Jack the Giant Slayer
Nicholas Hoult, Eleanor Tomlinson, Stanley Tucci, Ian McShane, Bill Nighy, Ewan McGregor
US theatrical: 1 Mar 2013 (General release)
UK theatrical: 1 Mar 2013 (General release)
There is nothing wrong with spectacle, as long as it delivers visually and can add a minor moment of meaningful subtext, or something like it—and even then, that’s not really a mandate. Indeed, a lot of potential popcorn entertainments get away with being nothing more than empty cinematic calories—a tasty treat, but rather hollow and unhealthy inside. Of course, there’s nothing wrong with being vapid or indistinct. To paraphrase a character from Woody Allen’s Stardust Memories, “empty spectacle is better than no spectacle, right?”
Well, not always. Take the latest from unduly heralded filmmaker Bryan Singer. Jack the Giant Slayer must have seemed like a great idea on paper—update the fairy tale with a post-modern sensibility and lots of CGiants, amplify the action and lower the moral. Unfortunately, the result is a whisper thin excuse for bombast, a bunch of sound and fury which, in the end, signifies nothing more than the loss of $12 and a pointless night out.
Jack (Nicholas Hoult) is a poor farm boy sent off by his uncle to sell the family horse and cart. He travels to the kingdom of Cloister in hopes of finding a buyer. Instead, he discovers Princess Isabelle (Eleanor Tomlinson), a beautiful if rebellious girl who wants nothing to do with her father, King Brahmwell’s (Ian McShane) plans - including marrying his chief advisor, Lord Roderick (Stanley Tucci). Losing his steed to a monk, he comes into possession of some ancient artifacts—read: magic beans— that soon grow into a towering beanstalk. The destination - ‘that place between Earth and Heaven’ where a race of giants have been exiled. Longing for the taste of human flesh, they are waiting for the right moment to step back on Earth. Apparently, an ancient crown controls the behemoths, and when it falls into the wrong hands, Cloister - and the surrounding countryside—is doomed. It is up to Jack and the King’s guard to save the day.

## Rows for locating text and elements:
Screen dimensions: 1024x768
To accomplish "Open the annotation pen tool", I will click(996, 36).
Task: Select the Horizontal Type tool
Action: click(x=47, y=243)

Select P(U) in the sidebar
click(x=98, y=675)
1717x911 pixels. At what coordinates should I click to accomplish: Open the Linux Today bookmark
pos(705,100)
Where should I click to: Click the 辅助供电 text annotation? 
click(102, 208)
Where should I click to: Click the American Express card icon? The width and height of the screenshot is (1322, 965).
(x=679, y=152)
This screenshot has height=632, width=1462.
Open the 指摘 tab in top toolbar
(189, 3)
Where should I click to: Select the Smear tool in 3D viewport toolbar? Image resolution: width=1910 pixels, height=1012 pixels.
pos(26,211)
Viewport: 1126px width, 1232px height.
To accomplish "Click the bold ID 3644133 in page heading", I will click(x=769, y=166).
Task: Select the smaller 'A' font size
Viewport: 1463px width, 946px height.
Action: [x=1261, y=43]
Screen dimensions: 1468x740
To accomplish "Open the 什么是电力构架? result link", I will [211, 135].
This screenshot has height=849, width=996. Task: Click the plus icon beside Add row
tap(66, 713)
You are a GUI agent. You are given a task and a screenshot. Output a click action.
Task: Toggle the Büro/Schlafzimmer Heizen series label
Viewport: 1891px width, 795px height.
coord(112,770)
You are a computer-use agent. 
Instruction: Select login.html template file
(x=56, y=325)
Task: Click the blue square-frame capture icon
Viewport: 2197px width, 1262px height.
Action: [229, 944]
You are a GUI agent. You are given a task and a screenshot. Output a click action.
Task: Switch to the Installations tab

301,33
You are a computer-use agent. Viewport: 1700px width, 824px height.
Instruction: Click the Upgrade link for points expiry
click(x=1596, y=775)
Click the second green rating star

## Task to carry out:
From the film review above, quote the passage starting at "Well, not always." and ending at "pointless night out.", word for word.

## Output of the task:
Well, not always. Take the latest from unduly heralded filmmaker Bryan Singer. Jack the Giant Slayer must have seemed like a great idea on paper—update the fairy tale with a post-modern sensibility and lots of CGiants, amplify the action and lower the moral. Unfortunately, the result is a whisper thin excuse for bombast, a bunch of sound and fury which, in the end, signifies nothing more than the loss of $12 and a pointless night out.